Identifying and Recovering From a Traumatic Birth

Around one-third of women have gone through a traumatic birth experience. Trauma can occur for a variety of reasons, including a birth injury to the baby or mother. But, physical trauma is not the only type of trauma.

If you’ve been through a negative experience when giving birth, you may be more likely to develop mental health issues, including depression and PTSD.

mom and baby

That’s why it’s important to reach out as soon as possible after the event, since postpartum depression can arise soon after a traumatic experience.

If you are thinking of having more children in the future, taking steps to make your next birth as positive as possible is also vital.

Recognizing Trauma

Women can sometimes experience symptoms of postpartum depression without necessarily understanding the link between that and traumatic birth.

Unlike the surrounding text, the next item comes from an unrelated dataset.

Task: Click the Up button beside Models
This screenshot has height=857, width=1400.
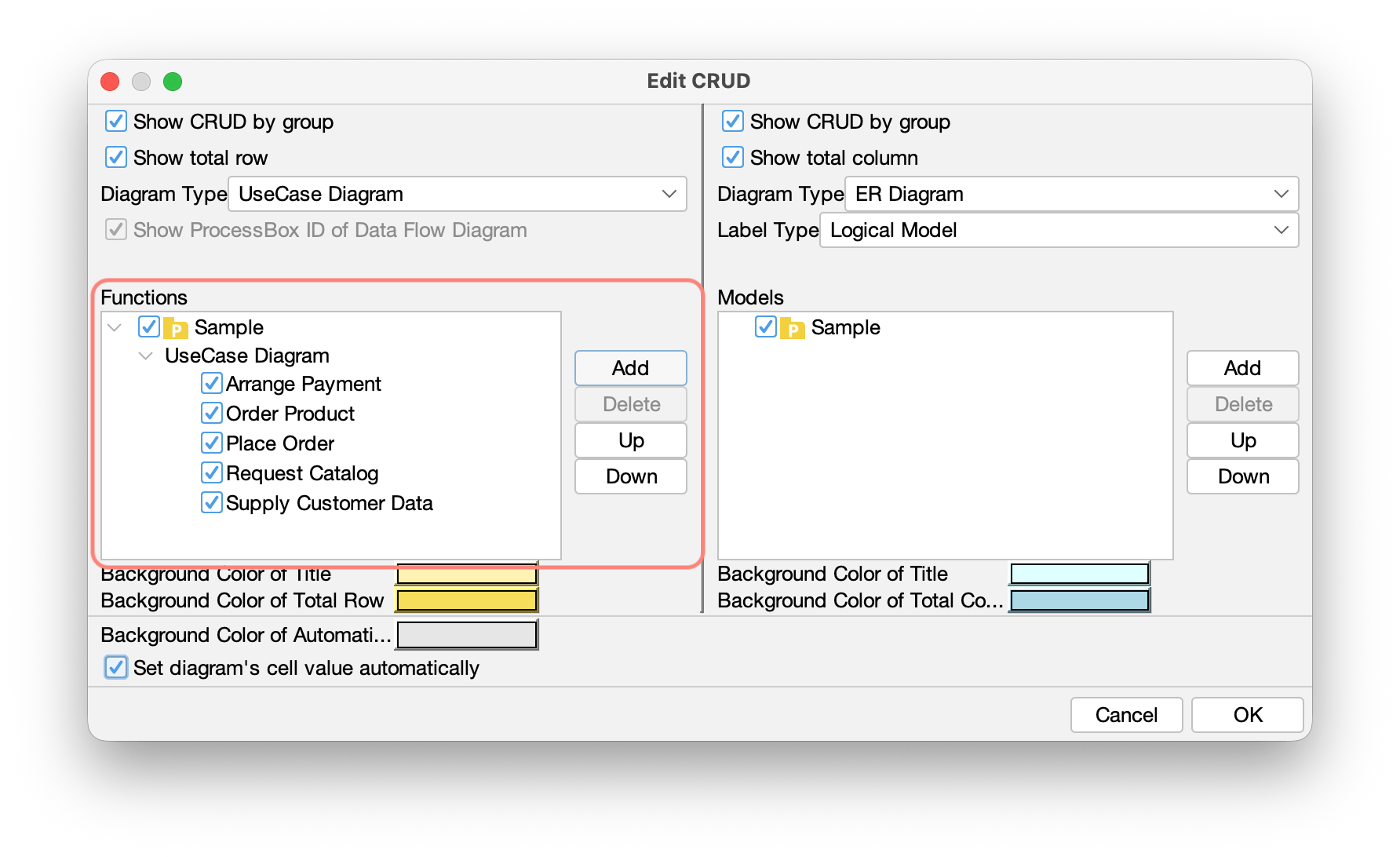Action: point(1242,440)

Some are under the impression that birth is supposed to be difficult and long, or that their role is to assent to all suggestions made by their health providers.

In fact, birth trauma can arise from everything from medical interventions to the use of pain medications, the choice of a specific type of delivery, and the length of labor.

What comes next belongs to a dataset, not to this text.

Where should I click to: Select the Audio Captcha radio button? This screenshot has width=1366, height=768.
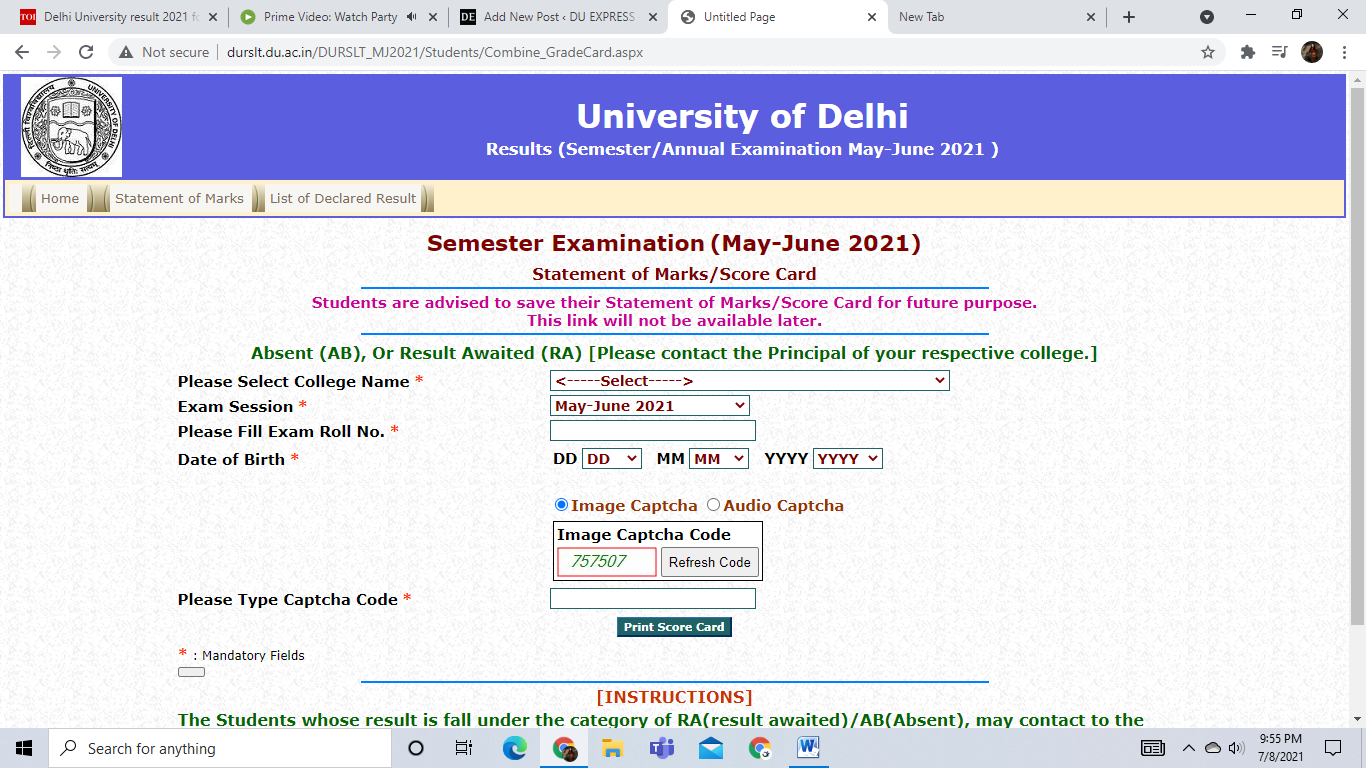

If, when thinking of your birth, you feel that it was an overwhelming or dangerous experience, or you have symptoms such as flashbacks, nightmares, intrusive thoughts, anxiety and/or depression, or disrupted sleep, seek help from a professional therapist.

They can help you reduce or eliminate PTSD symptoms if you have them, through therapies such as Cognitive-Behavioral Therapy, Eye Movement Desensitization and Reprocessing, and/or Group Therapy.

mom and newborn

Seeking Legal Recourse

If your trauma was caused by medical negligence, seeking the help of a birth injury attorney can help you feel that your experiences matter. It can also help you bear the costs of any treatment you may require as a result of your trauma.

Medical malpractice can arise from the use of forceps or vacuum extraction, the failure to detect an infection, or the performance of a C-section against a woman’s wishes.

Protecting Yourself in the Future

If you have been through a traumatic birth and you are planning to have more children, know that you can take an active role in your subsequent births.

You have the right to make decisions on everything, from whether or not you are willing to have an episiotomy to the type of main management (if any) you wish to have. You can set out all these wishes in your birth plan.

For inspiration, take a look at the wide array of online birth plans available.

A birth plan can also include stipulations regarding your wishes before and during labor, aspects such as the medical interventions you prefer to avoid, and whether or not you wish to breastfeed your baby immediately after birth.

baby and pregnant mom

Birth trauma is often related to physical injury, but it can actually be caused by a much wider array of experiences.

If you have symptoms of anxiety, depression, or PTSD, seek the help of a professional therapist to help you in recovering from a traumatic birth.

Look into legal options if applicable, and take steps to ensure your doctor and family are aware of your rights and wishes in future births.